The Marcus Singletary Biography

"[Holy Guitar] collects some of Marcus Singletary’s best guitar solos on one album. The concept is perfect, especially when you have someone as talented as Marcus performing the licks. -Jim Pasinski, JP's Music Blog


"Marcus is usually at the helm displaying his excellent guitar talent, which is obviously the main draw." -Simon Smith, Higher Plain Music


"Always evolving and never compromising, multi-instrumentalist Marcus Singletary returns with [Spirit Dialogues]. The spoken tracks reveal firstly an early love for The Buckinghams, Spooky Tooth, Love and more, and [a] laudable desire to stretch artistic boundaries and refusal to conform to the norm; both sentiments we can only applaud. So engaging are these sections that I'd have happily listened to much more of them than the two or so combined minutes they make." -Steven Reid, Sea of Tranquility


These critics' quotes describe Marcus Singletary's music and creative vision well. He grew up around the awesome music swirling around Chicago, and later, from Los Angeles, he began his journey into a recording career, starting off with albums reviewed in Relix, Impact, and Illinois Entertainer. A 2003 interview with IE's Jill Haverkamp linked his early output to the then-new digital music revolution, as he recorded the cuts on "Angel City Shootout" with ancient Cakewalk software and a Gateway PC. 2006's Rocks compilation album displays that the music from this era borrowed heavily from the American roots music lexicon.
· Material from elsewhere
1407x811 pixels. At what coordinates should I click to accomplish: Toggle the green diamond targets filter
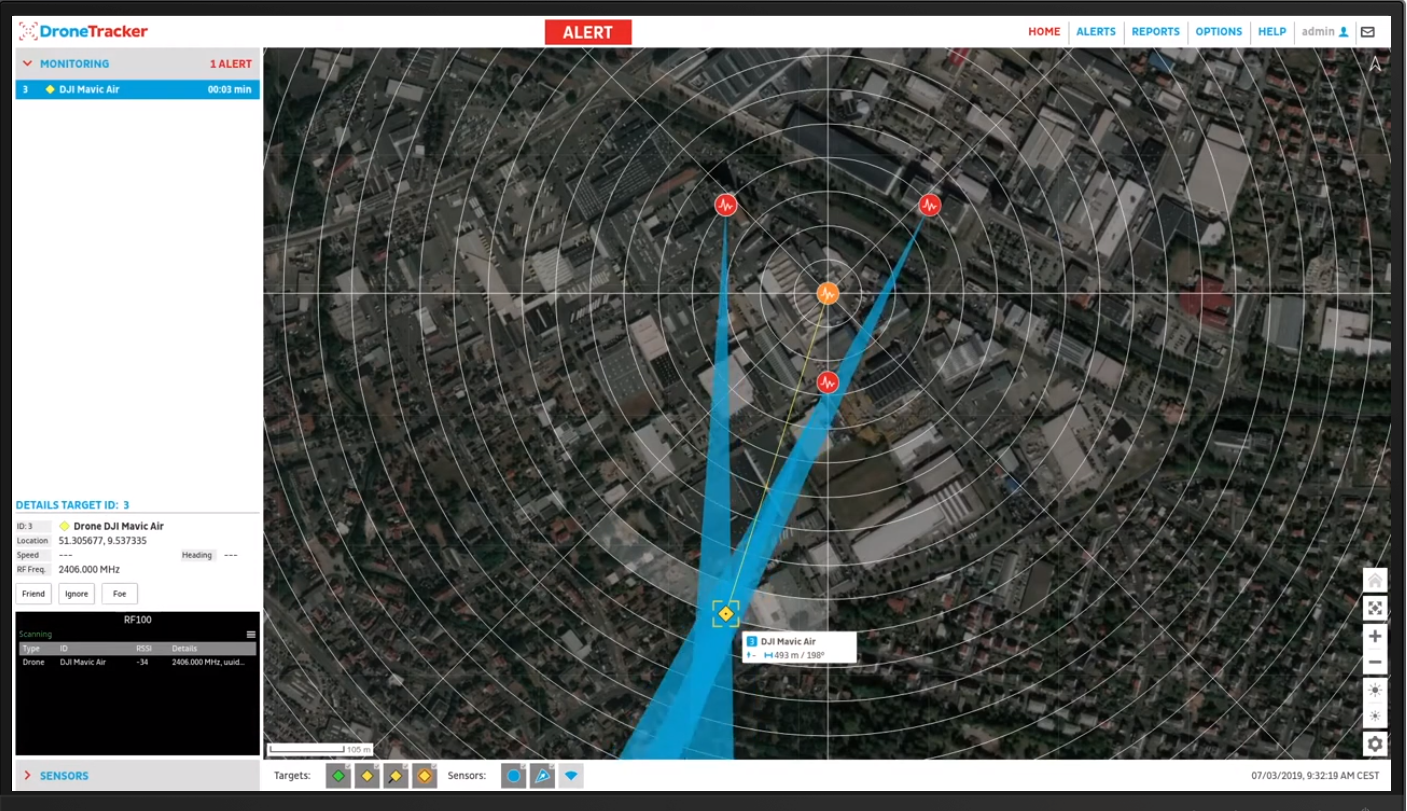click(x=338, y=776)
2008's Take Me Out to the Ball Game featured improvisational guitar solos and a rambunctious bar crowd of beer drinkers and hell raisers. Pro studio environments and Pro Tools were employed, along with a horn section and a full band of West Coast sessionistas, for the material heard on In the Mix. The cast included former Doobie Brothers drummer Chet McCracken; the engineering crew was helmed by legendary mixing engineers Don Casale (Duane Allman, Aretha Franklin) and Ross Pallone (The Jacksons, Christopher Cross), and mastering guru Rodney Mills (Lynyrd Skynyrd, .38 Special.)


By 2012, Marcus had embarked on a series of thematic records that stripped his music down to its core by featuring Singletary performing solely as a one-man band. The first, Sings Country Music Standards (2012), was an all-acoustic collection of cover tunes. A fantasy-based storyline and heavy rock music defined 2014's Defiance Science (mixed by Jill Tengan (Britney Spears, ZZ Ward), the album was performed live several times, in its entirety.) Recorded during the same sessions, a single, "Life Was Never Better Than it is Right Now," featured engineering by Brian 'Big Bass' Gardner (Snoop Dogg, Santana.)


The centerpiece of 2016's Subversive Blues was a seven-minute epic depicting Marcus as the leader of a special forces unit of Starfighters on a mission to save the world. It was heavily dismissed by critics, but became one of Marcus' most successful projects, with its final cut, "The Hero Returns Home," finding its way, as a sample, onto the 2017 recording "Madness" by techno DJ/producer Ian Mart (Techno Logyx Records.)


Since then, Singletary has hosted the KCAA/NBC radio program Far Out Flavors, released three EPs (Spirit Dialogues, Daydream Station, The Sonic Admiral - Live!) and issued the full-length instrumental compilation, Holy Guitar - which collected many of Marcus' very best guitar solos on one record (it was marketed as a limited-edition release exclusively to Japanese audiences.) Such activity is indicative of Marcus' unique virtuosity. The man can do it all, and regardless of the ebbs and flows of visibility, he has consistently proven his value with his evolution.